The two primary militias in Iraq are the military wings of the country's strongest Shi'ite political groups on which Prime Minister Nouri al-Maliki is heavily dependent. He has repeatedly rejected US demands that he disband the heavily armed groups, especially the Mahdi Army of radical anti-American cleric Muqtada al-Sadr.

"I think the type of violence is different in the past few months," Gianni Magazzeni, the UNAMI chief in Baghdad, told a news conference. "There was a great increase in sectarian violence in activities by terrorists and insurgents, but also by militias and criminal gangs."

He noted that religious clashes have been common since Sunni Arab insurgents bombed a major Shi'ite shrine on Feb. 22 in Samarra, north of Baghdad.

UNAMI's Human Rights Office continued to receive reports that Iraqi police and security forces have either been infiltrated by or act in collusion with militias, the report said.

It said that while sectarian violence is the main cause of the civilian killings, Iraqis also continue to be the victims of terrorist acts, roadside bombs and drive-by shootings, while some have been caught in the cross fire between rival gangs.
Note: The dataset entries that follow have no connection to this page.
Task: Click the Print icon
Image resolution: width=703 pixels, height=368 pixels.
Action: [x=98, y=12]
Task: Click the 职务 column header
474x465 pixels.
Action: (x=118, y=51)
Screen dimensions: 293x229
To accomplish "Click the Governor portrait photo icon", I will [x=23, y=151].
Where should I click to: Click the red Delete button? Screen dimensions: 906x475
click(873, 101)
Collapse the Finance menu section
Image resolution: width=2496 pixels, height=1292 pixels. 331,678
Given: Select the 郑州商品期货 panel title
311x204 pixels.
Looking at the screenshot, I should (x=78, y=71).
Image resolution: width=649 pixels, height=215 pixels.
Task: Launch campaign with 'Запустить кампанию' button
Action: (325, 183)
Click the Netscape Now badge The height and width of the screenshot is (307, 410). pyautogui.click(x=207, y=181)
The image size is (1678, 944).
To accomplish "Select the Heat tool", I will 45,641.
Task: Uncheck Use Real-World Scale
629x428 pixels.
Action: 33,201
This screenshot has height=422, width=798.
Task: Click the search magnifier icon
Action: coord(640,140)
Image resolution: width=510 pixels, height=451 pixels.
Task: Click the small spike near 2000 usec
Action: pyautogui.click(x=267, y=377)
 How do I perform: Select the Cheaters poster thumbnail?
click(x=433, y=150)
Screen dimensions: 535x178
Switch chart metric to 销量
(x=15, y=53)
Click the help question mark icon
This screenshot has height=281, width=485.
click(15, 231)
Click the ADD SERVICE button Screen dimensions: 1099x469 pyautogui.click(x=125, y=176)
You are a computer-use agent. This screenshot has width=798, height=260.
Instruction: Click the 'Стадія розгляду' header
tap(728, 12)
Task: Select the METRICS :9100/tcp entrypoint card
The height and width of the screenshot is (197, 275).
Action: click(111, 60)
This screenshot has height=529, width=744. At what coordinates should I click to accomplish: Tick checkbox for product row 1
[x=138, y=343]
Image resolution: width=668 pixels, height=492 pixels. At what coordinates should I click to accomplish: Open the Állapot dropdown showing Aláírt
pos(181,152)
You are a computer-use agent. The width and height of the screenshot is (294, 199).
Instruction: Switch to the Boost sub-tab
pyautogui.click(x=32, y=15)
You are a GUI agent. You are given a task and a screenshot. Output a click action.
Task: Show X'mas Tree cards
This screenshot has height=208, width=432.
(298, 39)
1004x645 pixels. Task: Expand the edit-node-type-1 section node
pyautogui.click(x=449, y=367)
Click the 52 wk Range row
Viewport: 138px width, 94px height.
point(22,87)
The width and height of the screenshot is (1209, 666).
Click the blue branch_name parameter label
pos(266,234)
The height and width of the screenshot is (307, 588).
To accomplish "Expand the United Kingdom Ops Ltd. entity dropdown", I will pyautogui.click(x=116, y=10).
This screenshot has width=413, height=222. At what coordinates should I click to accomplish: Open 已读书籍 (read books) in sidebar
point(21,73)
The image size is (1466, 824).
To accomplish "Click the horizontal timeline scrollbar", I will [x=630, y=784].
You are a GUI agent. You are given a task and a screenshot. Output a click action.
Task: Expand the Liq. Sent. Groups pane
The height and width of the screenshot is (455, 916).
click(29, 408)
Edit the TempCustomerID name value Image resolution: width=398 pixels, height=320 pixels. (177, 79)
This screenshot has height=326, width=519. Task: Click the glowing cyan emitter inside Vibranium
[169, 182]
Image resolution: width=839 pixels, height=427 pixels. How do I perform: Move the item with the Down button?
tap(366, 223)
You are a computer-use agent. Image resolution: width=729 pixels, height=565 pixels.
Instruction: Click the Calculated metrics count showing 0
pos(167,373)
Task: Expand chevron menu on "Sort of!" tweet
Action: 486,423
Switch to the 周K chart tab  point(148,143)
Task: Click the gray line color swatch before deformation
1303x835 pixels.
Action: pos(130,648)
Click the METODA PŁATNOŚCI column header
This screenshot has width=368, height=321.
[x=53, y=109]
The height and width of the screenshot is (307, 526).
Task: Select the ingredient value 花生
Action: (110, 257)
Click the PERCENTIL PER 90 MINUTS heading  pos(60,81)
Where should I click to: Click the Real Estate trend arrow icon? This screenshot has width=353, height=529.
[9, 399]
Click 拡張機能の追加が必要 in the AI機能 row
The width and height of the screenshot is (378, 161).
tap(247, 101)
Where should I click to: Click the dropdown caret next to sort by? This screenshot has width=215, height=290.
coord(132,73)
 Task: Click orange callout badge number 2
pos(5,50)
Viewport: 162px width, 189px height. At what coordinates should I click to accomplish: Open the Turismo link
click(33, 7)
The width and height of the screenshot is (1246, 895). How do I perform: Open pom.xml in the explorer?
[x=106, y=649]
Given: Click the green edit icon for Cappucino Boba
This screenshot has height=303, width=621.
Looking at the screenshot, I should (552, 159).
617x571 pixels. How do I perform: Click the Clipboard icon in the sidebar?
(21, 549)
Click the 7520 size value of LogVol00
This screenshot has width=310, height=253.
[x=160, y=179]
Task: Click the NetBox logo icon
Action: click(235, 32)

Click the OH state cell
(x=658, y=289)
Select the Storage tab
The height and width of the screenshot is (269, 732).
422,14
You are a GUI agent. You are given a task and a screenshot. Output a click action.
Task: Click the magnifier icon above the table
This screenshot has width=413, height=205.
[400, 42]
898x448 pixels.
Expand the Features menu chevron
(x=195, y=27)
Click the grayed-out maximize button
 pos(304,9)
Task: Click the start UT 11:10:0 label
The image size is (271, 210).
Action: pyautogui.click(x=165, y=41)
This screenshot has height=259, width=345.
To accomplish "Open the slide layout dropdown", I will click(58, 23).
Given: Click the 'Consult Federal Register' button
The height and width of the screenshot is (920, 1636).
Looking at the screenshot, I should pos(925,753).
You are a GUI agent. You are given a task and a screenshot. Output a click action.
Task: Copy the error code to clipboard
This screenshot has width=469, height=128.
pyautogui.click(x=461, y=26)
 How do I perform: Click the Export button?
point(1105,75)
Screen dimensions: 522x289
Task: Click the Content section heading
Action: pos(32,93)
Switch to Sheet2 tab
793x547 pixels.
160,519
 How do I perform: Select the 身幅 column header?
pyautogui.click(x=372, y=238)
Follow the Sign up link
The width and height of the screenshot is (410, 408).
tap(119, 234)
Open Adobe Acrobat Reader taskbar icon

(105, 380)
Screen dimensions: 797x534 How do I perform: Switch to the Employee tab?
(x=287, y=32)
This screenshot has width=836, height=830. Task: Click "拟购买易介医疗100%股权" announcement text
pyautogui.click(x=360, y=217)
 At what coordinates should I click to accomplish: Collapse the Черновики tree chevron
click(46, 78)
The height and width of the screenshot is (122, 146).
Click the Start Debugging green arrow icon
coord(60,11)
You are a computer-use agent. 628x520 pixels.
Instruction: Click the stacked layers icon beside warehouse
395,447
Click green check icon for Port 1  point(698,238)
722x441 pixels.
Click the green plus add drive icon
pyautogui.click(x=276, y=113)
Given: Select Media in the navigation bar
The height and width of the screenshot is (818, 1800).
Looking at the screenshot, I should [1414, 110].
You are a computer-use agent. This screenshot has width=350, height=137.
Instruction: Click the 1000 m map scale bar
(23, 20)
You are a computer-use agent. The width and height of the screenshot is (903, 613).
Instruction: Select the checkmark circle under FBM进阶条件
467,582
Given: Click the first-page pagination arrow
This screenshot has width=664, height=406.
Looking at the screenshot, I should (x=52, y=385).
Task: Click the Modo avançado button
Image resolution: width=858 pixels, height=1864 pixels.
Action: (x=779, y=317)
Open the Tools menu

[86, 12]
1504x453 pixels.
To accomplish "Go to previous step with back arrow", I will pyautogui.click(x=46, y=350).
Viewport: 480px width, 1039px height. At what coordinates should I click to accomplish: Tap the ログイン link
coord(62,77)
Access to the UN news conference was blocked for many because the main entrance to the fortified Green Zone in central Baghdad was closed as US forces checked for a bomb in the area, a US military official said on condition of anonymity because he was not authorized to release the information.

On Wednesday, assassins killed a bodyguard of Iraq's parliament speaker one day after a bomb exploded in the hot-tempered politician's motorcade as it drove into a parking lot inside the Green Zone.

The bomb attack on the motorcade of Speaker Mahmoud al-Mashhadani, a hard-line Sunni Arab nationalist reviled by many Shi'ites, was a major security breach in the heavily guarded compound that houses the US and British embassies and the Iraqi government. It was also the fourth assassination attempt against a high-ranking Iraqi government official in recent days.

Last summer, Shi'ite and Kurdish parties organized an unsuccessful bid to oust al-Mashhadani as parliament speaker after he called the US occupation of Iraq "the work of butchers."

On Nov. 1, al-Mashhadani had to be physically restrained from attacking a Sunni lawmaker. The speaker had been holding a nationally televised news conference when he lashed out at the legislator, Abdel-Karim al-Samarie, for alleged corruption and failure to attend sessions. He called him a "dog" - a deep insult in Iraq and other Arab societies.

Violence also continued against Iraq's journalists Wednesday, when gunmen sprayed Raad Jaafar Hamadi with bullets as he drove his car in the capital's Washash neighborhood, said police 1st Lt. Maitham Abdul-Razaq. Hamadi worked for the state-run al-Sabah newspaper.

At least 92 journalists have been killed in Iraq since the US-led war began, according to an AP count, based on statistics kept by the New York-based Committee to Protect Journalists.

Thirty-six other media employees, including drivers, interpreters and guards, have been killed - all of them Iraqi except for one Lebanese.

The US military reported the deaths of two US soldiers on Tuesday. One was killed by a roadside bomb and the other died from non-combat causes. So far this month, 49 American service members have been killed or died.